Правда! Не Гончаров! У меня даже пересохло во рту.
– А настоящая фамилия – какая?
– Пашутин.
Я прикрыл глаза. Пашутин. Сергей Андреевич Пашутин. Пашутин. Эту фамилию я перекатывал, как камушек. В ней был шорох листвы, шепот ветра и какая-то тайна. Вот она, его фамилия, – Пашутин.
– Но ведь там, на месте убийства, – вспомнил я, – вы же слышали, что его называли Гончаровым.
– Слышал, да.
– Неужели вас это не удивило?
– Нет.
– Почему?
– Он сам так назвался.
– Когда?
– Когда звонил мне, чтобы пригласить на встречу в ресторан.
Та самая встреча. Тот самый ресторан. Все уже было готово к съемке, и я попросил этого Гончарова-Пашутина позвонить Степану Николаевичу – чтобы пригласить. Звонил он не при мне.
– А о чем шел разговор? – спросил я. – В тот раз, по телефону.
– Сергей позвонил, сказал, что вот разыскал мой номер. Восторгов, конечно, было море, я даже не ожидал. Мы ведь с ним не виделись много-много лет. И вот тогда он мне сказал, что теперь его фамилия Гончаров, что я не должен ничему удивляться и что он позже мне все объяснит.

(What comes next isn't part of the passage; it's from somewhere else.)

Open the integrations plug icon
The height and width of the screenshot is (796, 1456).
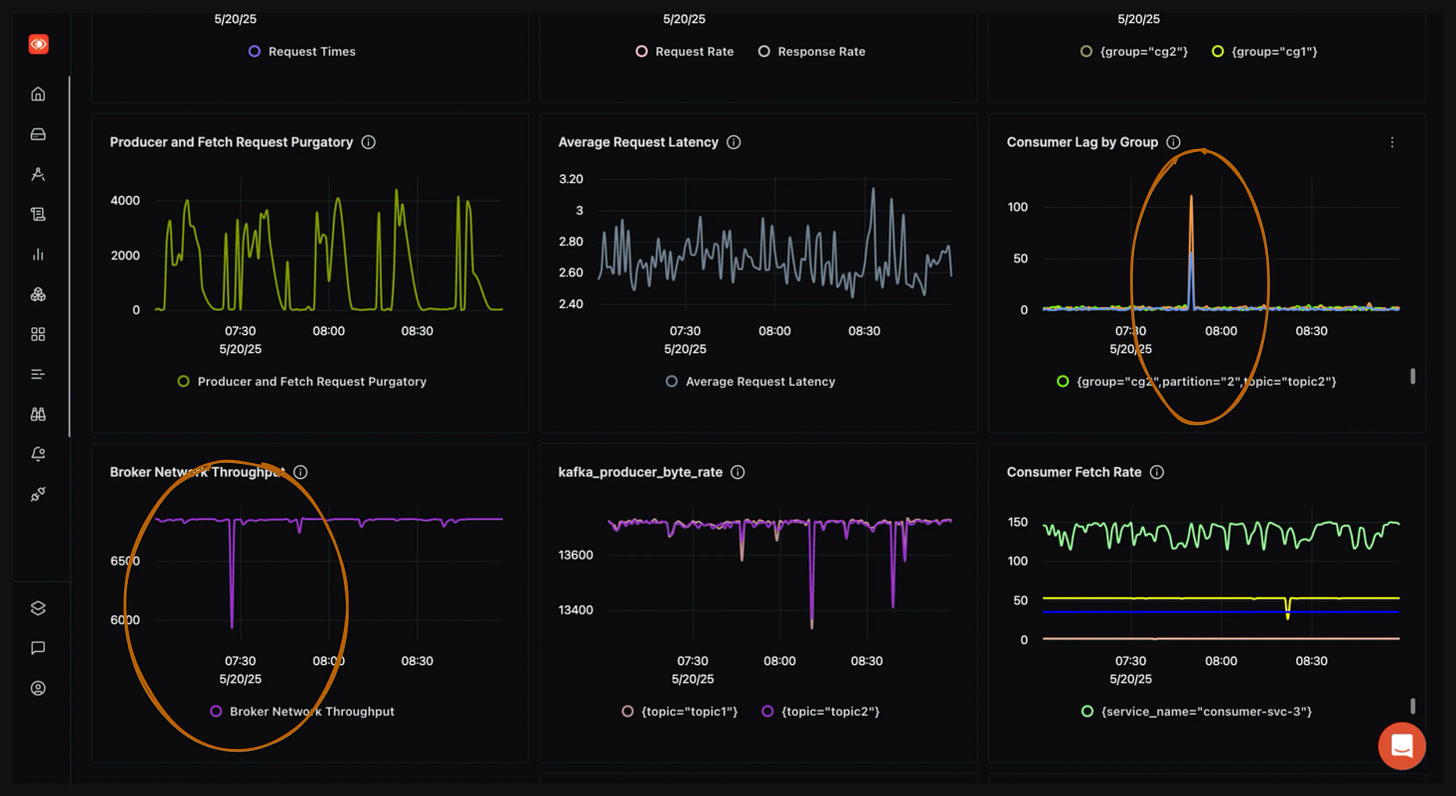(x=38, y=493)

– Позже – это при личной встрече?
– Наверное. Я, по крайней мере, так подумал.
– Он что-то рассказывал о себе по телефону?
– Нет, совсем ничего.
– А что вы сами о нем знали?
– Ну, много чего знал, – неуверенно произнес Овчаренко.
– Вы когда с ним в последний раз виделись?
– До того самого дня?
– До того дня, да. До дня убийства.
– О-о! – невесело улыбнулся Степан Николаевич. – Какой же это был год? – Прикрыл глаза. – Уж и не вспомню. Лет тридцать прошло. Он еще тогда из армии пришел, а я учился в институте.
В институте – это очень-очень давно. Меня это не устраивало.
– А в последние годы? – спросил я. – Пять лет назад, десять лет.
– Нет-нет, я его не видел.
– Неужели не встречались?
– Нет.
– Вы ведь в одной школе учились?
– Да.
– В какой?
– Сто восьмой.
– Встречи выпускников у вас были?
– Поначалу – да, а потом как-то само собой все прервалось.
– Пашутин на тех встречах бывал?
– Нет.
– Почему?
– Не знаю.
– Но хоть что-то же вы о нем слышали! Кем работает, где, что у него за семья.
– Нет. Он как будто пропал.
– Сразу после школы?
– После школы он пошел в армию.
– В каких частях служил?
– В автобатальоне, мне помнится.
То же самое говорила мне и Нина Тихоновна Гончарова. Это совпадало.
– Потом он пришел из армии, – напомнил я.
– Да.
– Звание у него какое было?
– Сержант, – неуверенно сказал Степан Николаевич. – Или нет? Вот так, – он показал на своем плече, – две тоненькие полоски – это кто?